The mine project has been controversial from the beginning, and faced strong opposition from community, scientists, and environmentalists.

Despite serious warnings, the gold mine been operating since June 2011, and has applied for a permit to increase its capacity*. The Environmental Impact Assessment for the capacity increase has been approved by the Ministry of the Environment.

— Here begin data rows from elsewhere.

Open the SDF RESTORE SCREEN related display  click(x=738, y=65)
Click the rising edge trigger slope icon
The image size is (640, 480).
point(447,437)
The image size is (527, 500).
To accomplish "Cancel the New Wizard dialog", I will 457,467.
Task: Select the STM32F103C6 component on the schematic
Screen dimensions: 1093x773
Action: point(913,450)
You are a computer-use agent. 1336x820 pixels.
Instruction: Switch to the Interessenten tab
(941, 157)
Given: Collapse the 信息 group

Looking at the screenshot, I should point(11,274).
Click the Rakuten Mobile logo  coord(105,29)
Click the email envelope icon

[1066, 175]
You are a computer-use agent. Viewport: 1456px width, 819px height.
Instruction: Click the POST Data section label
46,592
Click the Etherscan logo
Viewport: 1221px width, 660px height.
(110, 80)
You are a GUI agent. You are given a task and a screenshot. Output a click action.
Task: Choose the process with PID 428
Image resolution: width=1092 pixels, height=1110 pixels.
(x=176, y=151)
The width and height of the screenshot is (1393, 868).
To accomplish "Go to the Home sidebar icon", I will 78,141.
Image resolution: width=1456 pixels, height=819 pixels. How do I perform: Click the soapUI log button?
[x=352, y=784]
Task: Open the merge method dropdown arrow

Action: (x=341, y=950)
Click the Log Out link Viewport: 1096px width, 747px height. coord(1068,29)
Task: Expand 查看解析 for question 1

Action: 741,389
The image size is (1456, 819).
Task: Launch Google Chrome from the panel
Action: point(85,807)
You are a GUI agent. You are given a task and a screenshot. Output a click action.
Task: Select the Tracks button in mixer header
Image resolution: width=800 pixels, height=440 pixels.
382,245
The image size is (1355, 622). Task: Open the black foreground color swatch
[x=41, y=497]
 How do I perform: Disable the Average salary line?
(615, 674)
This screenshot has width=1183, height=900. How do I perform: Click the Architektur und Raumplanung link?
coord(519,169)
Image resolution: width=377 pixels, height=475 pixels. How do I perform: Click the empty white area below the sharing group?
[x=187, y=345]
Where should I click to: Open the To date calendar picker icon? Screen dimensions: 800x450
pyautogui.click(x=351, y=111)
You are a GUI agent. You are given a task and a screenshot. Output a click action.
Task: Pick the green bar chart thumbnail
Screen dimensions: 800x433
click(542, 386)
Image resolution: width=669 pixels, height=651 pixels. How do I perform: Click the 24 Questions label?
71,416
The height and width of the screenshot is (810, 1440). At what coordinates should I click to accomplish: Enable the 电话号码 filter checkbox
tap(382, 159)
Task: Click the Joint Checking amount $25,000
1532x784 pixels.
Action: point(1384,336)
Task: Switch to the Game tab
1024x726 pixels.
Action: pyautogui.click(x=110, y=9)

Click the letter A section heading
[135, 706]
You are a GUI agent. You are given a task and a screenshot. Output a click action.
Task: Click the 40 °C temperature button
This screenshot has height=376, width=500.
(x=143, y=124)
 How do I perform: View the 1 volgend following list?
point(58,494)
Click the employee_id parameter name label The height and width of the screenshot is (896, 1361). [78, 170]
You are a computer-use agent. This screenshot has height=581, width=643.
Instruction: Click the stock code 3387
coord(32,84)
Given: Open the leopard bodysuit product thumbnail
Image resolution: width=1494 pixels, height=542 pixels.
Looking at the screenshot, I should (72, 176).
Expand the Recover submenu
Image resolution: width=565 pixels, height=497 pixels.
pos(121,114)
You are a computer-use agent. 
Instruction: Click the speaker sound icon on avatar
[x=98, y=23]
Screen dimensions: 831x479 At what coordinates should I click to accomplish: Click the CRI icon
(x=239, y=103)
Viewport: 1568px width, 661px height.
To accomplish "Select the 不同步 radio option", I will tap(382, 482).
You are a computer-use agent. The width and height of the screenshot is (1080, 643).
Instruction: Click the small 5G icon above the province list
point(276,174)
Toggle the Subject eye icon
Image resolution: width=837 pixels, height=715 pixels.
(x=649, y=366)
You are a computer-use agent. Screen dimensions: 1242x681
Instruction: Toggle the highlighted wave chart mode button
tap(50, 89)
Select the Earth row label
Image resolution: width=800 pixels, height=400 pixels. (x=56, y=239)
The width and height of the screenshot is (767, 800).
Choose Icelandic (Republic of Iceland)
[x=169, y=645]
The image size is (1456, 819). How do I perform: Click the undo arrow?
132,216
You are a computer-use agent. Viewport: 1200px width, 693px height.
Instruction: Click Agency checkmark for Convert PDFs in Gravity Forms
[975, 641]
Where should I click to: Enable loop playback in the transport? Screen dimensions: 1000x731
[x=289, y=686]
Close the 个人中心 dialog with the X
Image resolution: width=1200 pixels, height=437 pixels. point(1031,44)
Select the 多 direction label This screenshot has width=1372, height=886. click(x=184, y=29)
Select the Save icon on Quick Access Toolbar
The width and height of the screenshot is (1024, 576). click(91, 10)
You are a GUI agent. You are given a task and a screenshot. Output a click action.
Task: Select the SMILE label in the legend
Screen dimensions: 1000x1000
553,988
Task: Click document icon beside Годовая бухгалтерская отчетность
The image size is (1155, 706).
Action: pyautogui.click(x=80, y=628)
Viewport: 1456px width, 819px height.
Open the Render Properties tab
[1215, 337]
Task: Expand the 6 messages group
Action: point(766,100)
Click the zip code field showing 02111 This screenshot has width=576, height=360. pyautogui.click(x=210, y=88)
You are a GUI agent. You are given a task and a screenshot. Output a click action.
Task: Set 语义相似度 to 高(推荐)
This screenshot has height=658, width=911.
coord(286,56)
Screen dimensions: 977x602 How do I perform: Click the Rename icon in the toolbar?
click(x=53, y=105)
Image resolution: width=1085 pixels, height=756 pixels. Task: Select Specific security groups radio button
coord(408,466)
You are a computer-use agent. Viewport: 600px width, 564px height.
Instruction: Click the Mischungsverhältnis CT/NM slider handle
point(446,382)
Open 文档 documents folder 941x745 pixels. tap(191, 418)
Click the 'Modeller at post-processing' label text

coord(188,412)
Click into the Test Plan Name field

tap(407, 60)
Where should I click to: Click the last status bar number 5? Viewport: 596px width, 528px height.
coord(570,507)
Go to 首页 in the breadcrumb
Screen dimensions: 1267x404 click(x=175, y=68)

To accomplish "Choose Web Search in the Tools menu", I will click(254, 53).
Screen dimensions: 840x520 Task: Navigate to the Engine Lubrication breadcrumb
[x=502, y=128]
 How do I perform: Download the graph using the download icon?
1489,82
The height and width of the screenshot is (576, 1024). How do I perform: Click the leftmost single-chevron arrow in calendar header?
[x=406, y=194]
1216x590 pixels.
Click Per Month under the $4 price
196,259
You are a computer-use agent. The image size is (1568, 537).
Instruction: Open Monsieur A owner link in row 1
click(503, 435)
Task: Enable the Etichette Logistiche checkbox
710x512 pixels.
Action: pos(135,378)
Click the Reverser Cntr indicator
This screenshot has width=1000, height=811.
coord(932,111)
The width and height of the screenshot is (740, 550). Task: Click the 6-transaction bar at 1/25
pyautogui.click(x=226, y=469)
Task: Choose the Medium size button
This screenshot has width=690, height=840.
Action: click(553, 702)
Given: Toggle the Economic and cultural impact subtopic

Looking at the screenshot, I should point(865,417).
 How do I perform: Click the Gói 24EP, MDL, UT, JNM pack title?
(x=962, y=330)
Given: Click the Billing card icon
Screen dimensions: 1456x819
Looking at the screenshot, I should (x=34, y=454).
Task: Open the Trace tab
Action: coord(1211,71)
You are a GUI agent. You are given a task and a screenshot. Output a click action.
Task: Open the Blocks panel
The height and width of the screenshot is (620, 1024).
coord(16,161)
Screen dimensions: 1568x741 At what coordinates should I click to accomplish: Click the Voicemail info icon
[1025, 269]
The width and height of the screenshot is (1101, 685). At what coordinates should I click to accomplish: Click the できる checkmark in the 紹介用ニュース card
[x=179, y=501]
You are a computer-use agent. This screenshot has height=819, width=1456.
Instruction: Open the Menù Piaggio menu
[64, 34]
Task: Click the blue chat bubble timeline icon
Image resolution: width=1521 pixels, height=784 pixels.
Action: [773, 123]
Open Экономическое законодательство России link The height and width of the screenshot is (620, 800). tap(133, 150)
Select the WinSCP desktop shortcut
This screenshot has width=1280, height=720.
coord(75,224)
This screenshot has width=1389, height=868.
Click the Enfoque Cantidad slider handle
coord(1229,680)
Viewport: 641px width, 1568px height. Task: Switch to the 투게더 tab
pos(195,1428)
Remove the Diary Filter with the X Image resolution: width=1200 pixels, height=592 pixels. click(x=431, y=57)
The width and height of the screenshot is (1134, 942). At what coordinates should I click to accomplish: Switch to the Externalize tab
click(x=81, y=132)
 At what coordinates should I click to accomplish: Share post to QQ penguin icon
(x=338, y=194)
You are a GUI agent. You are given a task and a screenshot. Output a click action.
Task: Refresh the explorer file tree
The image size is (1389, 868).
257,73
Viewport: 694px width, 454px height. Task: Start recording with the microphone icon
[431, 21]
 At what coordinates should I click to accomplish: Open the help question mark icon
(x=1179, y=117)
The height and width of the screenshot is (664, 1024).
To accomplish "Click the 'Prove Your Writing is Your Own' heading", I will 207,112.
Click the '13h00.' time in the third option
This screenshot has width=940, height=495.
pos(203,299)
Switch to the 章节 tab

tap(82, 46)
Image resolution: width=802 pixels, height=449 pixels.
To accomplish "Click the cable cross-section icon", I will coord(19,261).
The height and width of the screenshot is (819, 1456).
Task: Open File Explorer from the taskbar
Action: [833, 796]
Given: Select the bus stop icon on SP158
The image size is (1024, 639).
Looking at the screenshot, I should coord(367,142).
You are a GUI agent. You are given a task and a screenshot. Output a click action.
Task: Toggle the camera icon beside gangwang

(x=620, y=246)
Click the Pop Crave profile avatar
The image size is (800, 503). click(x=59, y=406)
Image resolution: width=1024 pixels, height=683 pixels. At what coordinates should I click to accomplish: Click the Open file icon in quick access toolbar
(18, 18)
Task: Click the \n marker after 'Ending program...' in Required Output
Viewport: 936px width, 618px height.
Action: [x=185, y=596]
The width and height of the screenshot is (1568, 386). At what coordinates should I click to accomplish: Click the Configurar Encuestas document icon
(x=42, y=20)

Several professional associations, the Chamber of Physicians and Surgeons, and the Aegean Coalition for the Environment launched a lawsuit against the application on April 24, 2013. Experts called in for discovery during the trial found that the water and soil in the region were already contaminated with arsenic and other heavy metals. The court ruled against the mining company on April 16, 2015.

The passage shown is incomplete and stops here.